Bob, the dominance of the Standard Model in cosmology is potentially far more egregious than “the team” is in climatology from a strictly scientific and mathematical point of view. The battles over fundamental physics are just as serious and potentially more important to us scientifically and technologically. Among other matters there is the red shift and Hubble’s Constant. Like the capacity of CO2 to absorb LIR, there is little controversy regarding the correlation of red shift to distance. But, there are also anomalous objects, particularly pairings of active galaxies with moderate red shifts and very high red shift objects. Imaging seems to show connections of strings of matter (gas and dust) tying the objects together. Halton Arp first noticed this. His catalog of unusual – “peculiar” I believe is the word he used – galaxies is a standard reference in astronomy, but Arp’s publicly expressed doubts about the nature and cause of the red shift have lead to his being cut off from funding and access to instrument time in the US, There are other approaches as well. One shows that there seems to be a very close relationship of the red shift and the rest mass of the electron. Sir Fred Hoyle demonstrated in the only unpublished keynote address to the AAS that the mathematics of relativity can be employed show that red shift should correlate inversely with the age of matter, which would be quite odd. There are tremendous implications if a new steady state cosmology were to emerge. And that is merely one tiny corner of one discipline.

Nick in vancouver
November 5, 2012 9:27 am

Ah yes a science court, with the press as watch dog – thats what got us to this political/economic disaster that is AGW. When you have state sponsored science and state regulated markets you get what you are taxed for. Please see the EUs’ “energy” Commissioners’ latest promise to force the UK to double the UKs “renewable” energy production. AGW is a top-down politically driven perversion of science. We already have self-appointed judges of the science. Before assuming the position of dictator (unelected), the EU Commissioner and his 2 assistants were lawyers.

Admin
November 5, 2012 9:35 am

A science court would surely be as much a victim of prevailing prejudice as any other “official” science body.

Alan A.
November 5, 2012 9:53 am

It looked promising until I read the “Science Court” bit, which I find inconsistent with the message the author (seemingly) wants to convey.

TRM
November 5, 2012 9:53 am

Today you have doctors like Dr Dzugan treating high cholesterol as a symptom of low hormone levels with almost 100% success rate and yet you have virtually every doctor out there prescribing statins to treat the symptom.
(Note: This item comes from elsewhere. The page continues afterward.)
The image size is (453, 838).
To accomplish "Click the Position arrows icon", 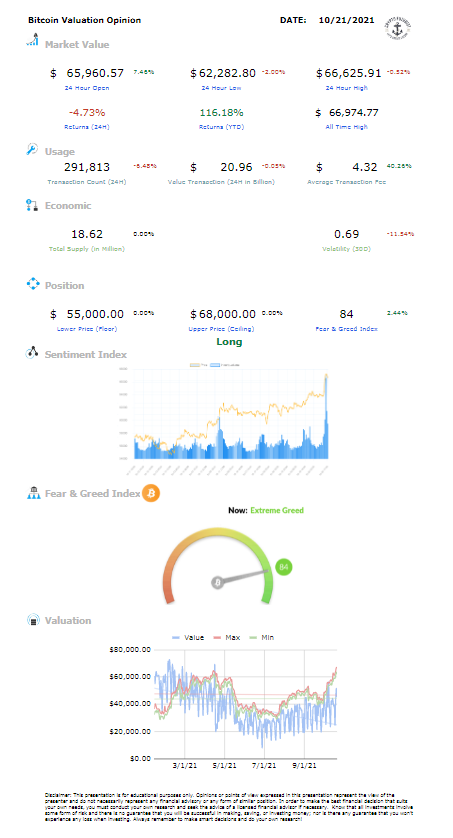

I think he will eventually win a Nobel Prize like Dr. Barry Marshall.
If you want to see just how bad the “scientific” dogma in medicine is just try to get a doctor or health nurse to discuss the seasonal influenza vaccine shortcomings as described in the work of Dr. Lisa Jackson and the reviews of the doctors and researchers at cochrane.org
http://ije.oxfordjournals.org/content/35/2/337.short
http://summaries.cochrane.org/CD001269/vaccines-to-prevent-influenza-in-healthy-adults-
Keep in mind both groups are not anti-vaccine. They actually have a high opinion of some vaccines but see little value in the seasonal influenza vaccine. Try to get your doctor to even read their work. He will probably call you names and in some cases refuse to treat you. They now want to force all health care workers to get the seasonal influenza vaccine or be fired and refuse to discuss anything that doesn’t back their position.
Science for sale is a huge problem in society and it isn’t limited to climate research.